Inspiring. Empowering. Engaging. Uplifting.

These are just a few of the words frequently used by guests every year to describe “Off the Record,” McAfee & Taft’s signature event — by women, for women — that brings together aspiring law students to network and to engage in an evening of candid conversations with successful women lawyers from the bench, private practice, industry, nonprofits, and government.

The inspiration for the event came to McAfee & Taft attorney Rachel Blue while she was driving home one night after attending a Women’s Initiative gathering at the firm’s Oklahoma City office in 2009.  

“I was new to the firm at the time, and I really enjoyed the opportunity to get to know my colleagues that night and to hear their stories about how they came to the firm and their practices,” said Blue. “On the drive back to Tulsa, I started thinking about how much good it would have done me to know stories like that when I was in law school and first practicing. It didn’t take me long to come to the realization that we could make that happen, and that if we did it right, it might be one of those rare moments when everyone wins.” 

Shortly thereafter, “Off the Record” was born.  

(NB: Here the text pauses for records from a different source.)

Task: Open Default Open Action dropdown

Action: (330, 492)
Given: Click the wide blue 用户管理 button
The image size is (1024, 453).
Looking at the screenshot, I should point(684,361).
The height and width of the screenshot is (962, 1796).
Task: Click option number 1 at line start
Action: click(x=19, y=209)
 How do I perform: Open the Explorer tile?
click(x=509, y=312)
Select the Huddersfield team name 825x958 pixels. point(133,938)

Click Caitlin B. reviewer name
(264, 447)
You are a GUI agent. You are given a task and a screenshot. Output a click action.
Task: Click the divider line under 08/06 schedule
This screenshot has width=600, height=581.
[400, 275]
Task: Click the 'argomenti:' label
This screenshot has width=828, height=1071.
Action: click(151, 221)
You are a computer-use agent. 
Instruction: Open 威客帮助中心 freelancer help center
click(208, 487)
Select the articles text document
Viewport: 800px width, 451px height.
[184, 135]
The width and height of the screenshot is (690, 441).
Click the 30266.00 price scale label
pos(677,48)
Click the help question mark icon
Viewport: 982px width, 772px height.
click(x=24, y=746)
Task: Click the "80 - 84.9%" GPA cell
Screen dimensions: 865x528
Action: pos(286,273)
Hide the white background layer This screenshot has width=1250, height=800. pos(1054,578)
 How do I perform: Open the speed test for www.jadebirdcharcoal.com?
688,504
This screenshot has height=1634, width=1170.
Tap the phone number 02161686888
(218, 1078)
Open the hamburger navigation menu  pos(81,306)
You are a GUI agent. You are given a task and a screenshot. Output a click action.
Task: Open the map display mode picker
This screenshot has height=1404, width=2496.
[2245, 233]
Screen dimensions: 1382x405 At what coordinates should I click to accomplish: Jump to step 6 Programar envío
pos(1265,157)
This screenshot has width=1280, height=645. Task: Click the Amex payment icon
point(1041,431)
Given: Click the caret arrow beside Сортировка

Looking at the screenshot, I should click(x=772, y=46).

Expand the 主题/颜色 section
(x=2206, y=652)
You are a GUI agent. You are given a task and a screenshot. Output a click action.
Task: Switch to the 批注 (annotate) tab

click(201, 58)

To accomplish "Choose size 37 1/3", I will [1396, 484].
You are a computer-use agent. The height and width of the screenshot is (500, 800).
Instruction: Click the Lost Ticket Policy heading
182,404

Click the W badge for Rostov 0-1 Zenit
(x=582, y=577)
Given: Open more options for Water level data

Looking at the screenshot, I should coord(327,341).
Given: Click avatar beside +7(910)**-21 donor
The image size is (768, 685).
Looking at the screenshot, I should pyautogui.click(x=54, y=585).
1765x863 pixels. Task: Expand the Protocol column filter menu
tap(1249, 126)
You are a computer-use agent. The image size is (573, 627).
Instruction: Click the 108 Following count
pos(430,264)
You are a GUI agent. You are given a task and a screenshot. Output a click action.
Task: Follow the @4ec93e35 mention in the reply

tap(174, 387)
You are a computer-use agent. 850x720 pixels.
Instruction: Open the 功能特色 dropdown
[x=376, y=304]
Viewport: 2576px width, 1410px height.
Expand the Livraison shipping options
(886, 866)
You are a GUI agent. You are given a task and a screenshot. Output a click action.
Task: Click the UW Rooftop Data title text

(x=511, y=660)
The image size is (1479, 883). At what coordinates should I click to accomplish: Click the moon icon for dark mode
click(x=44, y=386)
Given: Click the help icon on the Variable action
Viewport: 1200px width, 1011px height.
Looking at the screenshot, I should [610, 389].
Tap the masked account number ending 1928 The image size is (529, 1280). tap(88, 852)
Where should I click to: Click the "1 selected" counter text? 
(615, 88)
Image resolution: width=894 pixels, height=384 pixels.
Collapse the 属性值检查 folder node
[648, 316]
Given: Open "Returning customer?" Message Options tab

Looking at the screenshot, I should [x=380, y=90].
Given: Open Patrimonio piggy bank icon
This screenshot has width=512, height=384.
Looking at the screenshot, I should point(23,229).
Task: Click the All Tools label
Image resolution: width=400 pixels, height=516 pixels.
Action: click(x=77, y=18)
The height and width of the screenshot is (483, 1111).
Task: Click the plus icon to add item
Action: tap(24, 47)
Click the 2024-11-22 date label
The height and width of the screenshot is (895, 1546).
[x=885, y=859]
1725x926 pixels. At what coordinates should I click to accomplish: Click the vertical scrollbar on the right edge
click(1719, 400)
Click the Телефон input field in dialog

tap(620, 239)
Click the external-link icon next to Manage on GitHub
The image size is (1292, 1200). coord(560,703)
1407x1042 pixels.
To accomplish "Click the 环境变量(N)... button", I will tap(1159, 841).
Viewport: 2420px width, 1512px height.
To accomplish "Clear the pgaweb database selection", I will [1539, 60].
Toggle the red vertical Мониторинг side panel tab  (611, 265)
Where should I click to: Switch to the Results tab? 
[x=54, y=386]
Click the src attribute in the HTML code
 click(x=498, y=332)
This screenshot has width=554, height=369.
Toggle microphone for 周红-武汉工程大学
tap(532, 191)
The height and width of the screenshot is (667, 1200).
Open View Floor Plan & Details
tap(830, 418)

“Everyone at some point has been in a spot where it would have been helpful to know how to navigate something, so we started by just reaching out to the women lawyers and judges that we knew had stories to tell and that would share our goal of helping the students,” said Blue. “I think the early success of the event was based on the dynamic of the gathering — the relationships we had with the lawyers and judges we invited made it easy to be candid with each other and with the students.”    

The first few “Off the Record” events, which held on campus at Blue’s alma mater, the University of Tulsa College of Law, were luncheons that featured a list of table topic questions to kick off the conversations. It soon became clear, though, that those preset questions weren’t needed because the students had plenty of their own questions to ask, and the lawyers and judges had plenty of advice to dispense.

Over the years, the event evolved into what it is today — a cocktail reception-style gathering held off campus in an environment that is comfortable and welcoming, where students are encouraged to ask questions — any question — “off the record,” and where outside guests are approachable and generous in sharing their time and career experiences and offering advice.

Today, the highly anticipated “Off the Record” events are held each year for students attending all three of the state’s law schools: the University of Tulsa College of Law, the University of Oklahoma College of Law, and the Oklahoma City University School of Law.

“Over the years, we’ve added more women with different perspectives and stories, and it’s turned into an event that we love because it helps our lawyers understand the clients we work with and the judges we practice in front of while we all work toward the common goal of smoothing the path for the next generation of women lawyers,” said Blue.